The Supreme Court has ruled that states may keep criminal defendants from pleading insanity without violating their constitutional rights.
The 6-3 decision originated from a case in Kansas, where a man who killed his family wanted to plead not guilty by reason of insanity, in violation of state law. Kansas is one of four states that has eliminated that option for criminal defendants.
The Hill reports:
In an unusual alignment for the bench, Justice Elena Kagan, considered among the more liberal justices, wrote the majority opinion and was joined by her five conservative colleagues. Three liberal justices — Stephen Breyer, Sonia Sotomayor and Ruth Bader Ginsburg — dissented.

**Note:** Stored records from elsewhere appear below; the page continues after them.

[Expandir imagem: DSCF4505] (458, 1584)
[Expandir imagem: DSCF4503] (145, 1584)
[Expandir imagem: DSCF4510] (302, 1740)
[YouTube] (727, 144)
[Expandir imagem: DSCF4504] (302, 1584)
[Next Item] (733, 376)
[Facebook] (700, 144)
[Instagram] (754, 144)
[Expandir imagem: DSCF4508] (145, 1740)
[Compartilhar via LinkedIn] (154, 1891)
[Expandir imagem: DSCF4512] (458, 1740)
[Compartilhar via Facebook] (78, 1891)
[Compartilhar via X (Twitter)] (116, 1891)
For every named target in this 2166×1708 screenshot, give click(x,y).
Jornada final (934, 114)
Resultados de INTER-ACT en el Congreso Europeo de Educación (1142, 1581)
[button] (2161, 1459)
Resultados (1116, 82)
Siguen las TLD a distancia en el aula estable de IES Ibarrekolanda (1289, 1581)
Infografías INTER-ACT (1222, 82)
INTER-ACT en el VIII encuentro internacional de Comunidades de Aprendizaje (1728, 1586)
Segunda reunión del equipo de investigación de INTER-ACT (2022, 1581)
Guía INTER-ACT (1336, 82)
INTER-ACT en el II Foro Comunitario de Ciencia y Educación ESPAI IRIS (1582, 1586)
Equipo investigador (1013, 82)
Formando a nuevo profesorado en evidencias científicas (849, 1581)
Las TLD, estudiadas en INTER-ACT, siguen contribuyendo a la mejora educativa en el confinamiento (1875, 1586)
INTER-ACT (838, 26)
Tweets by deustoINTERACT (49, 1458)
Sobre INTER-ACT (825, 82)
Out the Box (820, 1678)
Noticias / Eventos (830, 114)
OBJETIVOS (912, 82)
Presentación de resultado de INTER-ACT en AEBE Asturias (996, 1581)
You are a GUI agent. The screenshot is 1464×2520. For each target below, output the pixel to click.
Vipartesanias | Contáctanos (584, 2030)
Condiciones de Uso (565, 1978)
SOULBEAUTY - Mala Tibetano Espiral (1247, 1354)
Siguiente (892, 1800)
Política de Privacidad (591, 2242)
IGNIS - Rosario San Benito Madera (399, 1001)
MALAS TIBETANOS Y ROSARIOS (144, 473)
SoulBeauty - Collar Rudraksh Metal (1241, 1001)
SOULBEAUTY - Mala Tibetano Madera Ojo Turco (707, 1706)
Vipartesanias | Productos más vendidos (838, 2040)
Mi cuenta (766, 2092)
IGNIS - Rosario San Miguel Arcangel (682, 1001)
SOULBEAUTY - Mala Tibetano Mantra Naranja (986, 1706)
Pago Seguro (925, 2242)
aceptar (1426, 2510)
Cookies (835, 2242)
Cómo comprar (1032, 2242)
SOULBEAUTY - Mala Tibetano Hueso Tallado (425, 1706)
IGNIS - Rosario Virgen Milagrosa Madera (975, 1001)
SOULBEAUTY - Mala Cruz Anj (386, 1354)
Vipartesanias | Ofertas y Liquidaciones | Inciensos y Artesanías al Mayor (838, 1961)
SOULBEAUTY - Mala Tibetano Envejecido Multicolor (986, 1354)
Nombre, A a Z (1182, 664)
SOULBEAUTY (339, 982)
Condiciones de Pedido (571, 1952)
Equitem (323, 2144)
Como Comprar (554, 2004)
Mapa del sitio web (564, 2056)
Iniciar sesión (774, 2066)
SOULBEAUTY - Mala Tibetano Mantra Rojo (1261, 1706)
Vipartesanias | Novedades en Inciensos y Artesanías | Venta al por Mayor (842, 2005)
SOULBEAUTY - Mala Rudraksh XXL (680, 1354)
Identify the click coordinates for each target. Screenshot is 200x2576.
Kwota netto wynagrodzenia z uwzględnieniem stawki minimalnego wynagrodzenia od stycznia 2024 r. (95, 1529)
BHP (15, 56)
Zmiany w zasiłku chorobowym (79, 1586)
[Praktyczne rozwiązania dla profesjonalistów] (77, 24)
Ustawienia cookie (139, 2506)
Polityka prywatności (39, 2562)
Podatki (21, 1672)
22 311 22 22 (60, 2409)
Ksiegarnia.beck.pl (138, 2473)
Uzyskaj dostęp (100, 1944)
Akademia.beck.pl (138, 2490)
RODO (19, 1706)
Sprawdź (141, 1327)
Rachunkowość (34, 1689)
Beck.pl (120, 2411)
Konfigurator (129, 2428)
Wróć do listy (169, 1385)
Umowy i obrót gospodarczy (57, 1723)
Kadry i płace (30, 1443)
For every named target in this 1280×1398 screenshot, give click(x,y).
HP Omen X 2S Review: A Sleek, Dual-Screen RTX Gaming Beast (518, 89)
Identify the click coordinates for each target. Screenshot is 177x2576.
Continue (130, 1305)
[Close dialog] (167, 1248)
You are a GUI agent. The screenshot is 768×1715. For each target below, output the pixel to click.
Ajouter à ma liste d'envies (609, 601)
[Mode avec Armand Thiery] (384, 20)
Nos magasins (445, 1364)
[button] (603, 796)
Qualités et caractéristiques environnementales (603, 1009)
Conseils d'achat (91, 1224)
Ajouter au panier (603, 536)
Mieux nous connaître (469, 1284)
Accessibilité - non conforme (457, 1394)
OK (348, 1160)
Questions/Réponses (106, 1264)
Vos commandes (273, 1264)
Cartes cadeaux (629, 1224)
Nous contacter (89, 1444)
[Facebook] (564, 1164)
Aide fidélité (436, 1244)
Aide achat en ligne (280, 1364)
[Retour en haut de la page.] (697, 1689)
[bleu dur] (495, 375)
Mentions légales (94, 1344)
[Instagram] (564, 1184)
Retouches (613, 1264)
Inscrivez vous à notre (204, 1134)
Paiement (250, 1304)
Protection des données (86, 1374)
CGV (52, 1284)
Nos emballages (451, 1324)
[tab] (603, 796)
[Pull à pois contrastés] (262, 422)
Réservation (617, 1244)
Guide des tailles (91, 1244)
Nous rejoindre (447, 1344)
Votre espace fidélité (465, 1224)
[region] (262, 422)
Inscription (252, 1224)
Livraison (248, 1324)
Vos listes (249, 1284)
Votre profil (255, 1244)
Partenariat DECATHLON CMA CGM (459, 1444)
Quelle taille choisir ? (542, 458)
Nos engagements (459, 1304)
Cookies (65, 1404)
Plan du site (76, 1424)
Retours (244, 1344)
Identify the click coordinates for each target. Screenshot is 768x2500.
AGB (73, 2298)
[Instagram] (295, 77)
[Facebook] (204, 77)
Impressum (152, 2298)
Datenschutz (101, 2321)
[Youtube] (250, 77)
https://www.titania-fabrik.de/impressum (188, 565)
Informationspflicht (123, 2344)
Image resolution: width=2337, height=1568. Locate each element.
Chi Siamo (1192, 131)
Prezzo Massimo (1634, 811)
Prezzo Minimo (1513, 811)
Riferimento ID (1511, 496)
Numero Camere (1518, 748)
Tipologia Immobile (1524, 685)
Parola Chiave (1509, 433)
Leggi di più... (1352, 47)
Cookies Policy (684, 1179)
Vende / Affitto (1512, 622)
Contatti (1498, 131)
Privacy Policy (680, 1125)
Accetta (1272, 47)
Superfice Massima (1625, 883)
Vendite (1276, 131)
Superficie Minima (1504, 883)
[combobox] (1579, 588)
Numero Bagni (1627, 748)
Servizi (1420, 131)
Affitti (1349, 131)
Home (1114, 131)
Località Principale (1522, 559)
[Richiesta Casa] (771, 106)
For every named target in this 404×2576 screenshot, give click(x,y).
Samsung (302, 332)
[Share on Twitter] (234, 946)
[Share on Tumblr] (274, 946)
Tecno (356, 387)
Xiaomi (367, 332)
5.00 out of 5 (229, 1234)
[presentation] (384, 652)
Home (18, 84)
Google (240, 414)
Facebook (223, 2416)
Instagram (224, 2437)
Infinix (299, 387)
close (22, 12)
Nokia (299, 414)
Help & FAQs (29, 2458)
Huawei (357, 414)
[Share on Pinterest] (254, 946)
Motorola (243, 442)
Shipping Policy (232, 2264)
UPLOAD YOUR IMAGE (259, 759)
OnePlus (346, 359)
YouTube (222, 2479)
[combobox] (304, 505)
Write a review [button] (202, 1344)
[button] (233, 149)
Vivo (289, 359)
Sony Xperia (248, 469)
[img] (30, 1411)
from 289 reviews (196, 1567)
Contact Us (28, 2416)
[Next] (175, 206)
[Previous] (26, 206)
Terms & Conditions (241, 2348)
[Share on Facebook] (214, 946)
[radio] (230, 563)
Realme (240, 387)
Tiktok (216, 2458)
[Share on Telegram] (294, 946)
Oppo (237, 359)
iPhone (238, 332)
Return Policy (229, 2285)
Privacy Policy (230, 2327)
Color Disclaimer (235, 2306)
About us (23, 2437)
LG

“Defining the precise relationship between criminal culpability and mental illness involves examining the workings of the brain, the purposes of the criminal law, the ideas of free will and responsibility,” Kagan wrote. “It is a project demanding hard choices among values, in a context replete with uncertainty, even at a single moment in time. And it is a project, if any is, that should be open to revision over time, as new medical knowledge emerges and as legal and moral norms evolve.”
“Which is all to say that it is a project for state governance, not constitutional law,” Kagan continued.
The Kansas law prevents defendants from arguing that their diminished mental state impaired their ability to understand right from wrong and that they should not be held criminally responsible for their offenses. Under the law, defendants can still argue that they lacked the necessary intent to commit the crime, and can use insanity to ask for reduced sentences.
Idaho, Montana, and Utah have the same rule as Kansas. Alaska also places limits on the insanity defense.